--- TRECHO ---
O trabalho do editor
Marcelo Ferroni, do Grupo Companhia das Letras, inaugura série de entrevistas Como se faz um livro
O editor é como um maestro no processo de edição de um livro. Ele coordena as várias etapas – revisão ortográfica, preparação de originais, elaboração da capa e projeto gráfico, entre outras – e mantém contato com o(a) autor(a), principal cliente da editora. Não apenas isso. É o editor ou editora quem lê e elege os originais a serem levados em consideração para publicação – lembrando que, em uma grande casa editorial, a decisão final depende de aprovação em várias instâncias.
Oasys Cultural convidou Marcelo Ferroni – editor dos selos Alfaguara, Objetiva e Suma no Grupo Companhia das Letras para contar como funciona seu trabalho. Ele nasceu em junho de 1974, em São Paulo, e vive atualmente no Rio de Janeiro. Como autor – sim, ele também é escritor! – , publicou “Método prático da guerrilha” (2010) — vencedor do Prêmio São Paulo de Literatura, categoria Romance de Estreia —, “As maiores novidades: a viagem no tempo” (2021), e “A febre” (2023). Leiam a entrevista com Marcelo.
Há quanto tempo você é editor do selo Alfaguara e como conquistou esse lugar?
Marcelo Ferroni: Comecei na Alfaguara alguns meses depois de o selo ser lançado no Brasil, em 2006. A Editora Objetiva precisava de um editor que cuidasse só do selo, e fui entrevistado em outubro, se não me engano. Assumi o cargo em novembro (logo mais completo 18 anos trabalhando nele). Antes, eu havia sido editor na Globo, e um conhecido em comum me indicou para o cargo.
Como é seu trabalho no dia-a-dia?
--- DADOS FORNECIDOS ---
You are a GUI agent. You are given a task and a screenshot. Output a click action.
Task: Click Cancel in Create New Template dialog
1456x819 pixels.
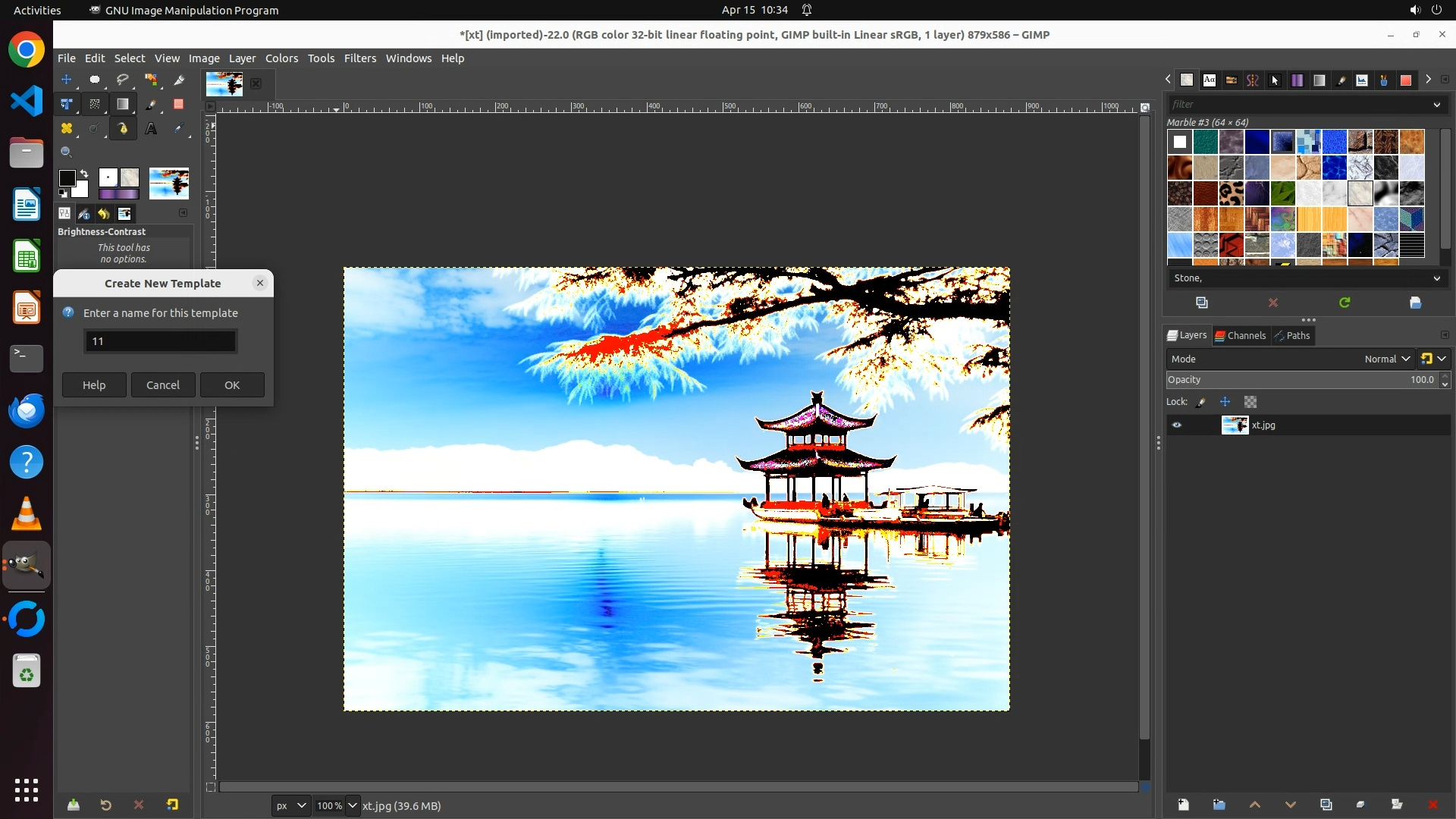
---
** O QUE FAZER **
**A)** De acordo com o trecho sobre o trabalho do editor, em que ano o selo Alfaguara foi lançado no Brasil?
**B)** No trecho sobre o trabalho do editor, copie tudo o que vai de "Oasys Cultural convidou" até "conquistou esse lugar?", renomeando "entrevista" para "conversa".

** GABARITO **
**A)** Em 2006.

**B)**
Oasys Cultural convidou Marcelo Ferroni – editor dos selos Alfaguara, Objetiva e Suma no Grupo Companhia das Letras para contar como funciona seu trabalho. Ele nasceu em junho de 1974, em São Paulo, e vive atualmente no Rio de Janeiro. Como autor – sim, ele também é escritor! – , publicou “Método prático da guerrilha” (2010) — vencedor do Prêmio São Paulo de Literatura, categoria Romance de Estreia —, “As maiores novidades: a viagem no tempo” (2021), e “A febre” (2023). Leiam a conversa com Marcelo.
Há quanto tempo você é editor do selo Alfaguara e como conquistou esse lugar?